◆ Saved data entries
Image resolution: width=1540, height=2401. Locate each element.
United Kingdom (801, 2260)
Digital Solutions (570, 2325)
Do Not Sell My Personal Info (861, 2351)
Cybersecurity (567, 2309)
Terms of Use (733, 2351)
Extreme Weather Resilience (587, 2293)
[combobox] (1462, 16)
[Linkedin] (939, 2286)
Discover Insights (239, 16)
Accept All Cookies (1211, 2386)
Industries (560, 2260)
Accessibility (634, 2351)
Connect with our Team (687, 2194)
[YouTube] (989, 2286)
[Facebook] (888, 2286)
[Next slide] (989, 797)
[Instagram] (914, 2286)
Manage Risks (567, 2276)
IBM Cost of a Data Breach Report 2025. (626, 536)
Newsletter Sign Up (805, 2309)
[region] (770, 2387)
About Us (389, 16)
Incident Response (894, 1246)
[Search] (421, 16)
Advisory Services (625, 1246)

◆ WORK INSTRUCTIONS
Each line from the one holding "[combobox] (1462, 16)" down to the end of the records above is to be repeated exactly; no other line belongs in the reply.

◆ EXPECTED ANSWER
[combobox] (1462, 16)
[Linkedin] (939, 2286)
Discover Insights (239, 16)
Accept All Cookies (1211, 2386)
Industries (560, 2260)
Accessibility (634, 2351)
Connect with our Team (687, 2194)
[YouTube] (989, 2286)
[Facebook] (888, 2286)
[Next slide] (989, 797)
[Instagram] (914, 2286)
Manage Risks (567, 2276)
IBM Cost of a Data Breach Report 2025. (626, 536)
Newsletter Sign Up (805, 2309)
[region] (770, 2387)
About Us (389, 16)
Incident Response (894, 1246)
[Search] (421, 16)
Advisory Services (625, 1246)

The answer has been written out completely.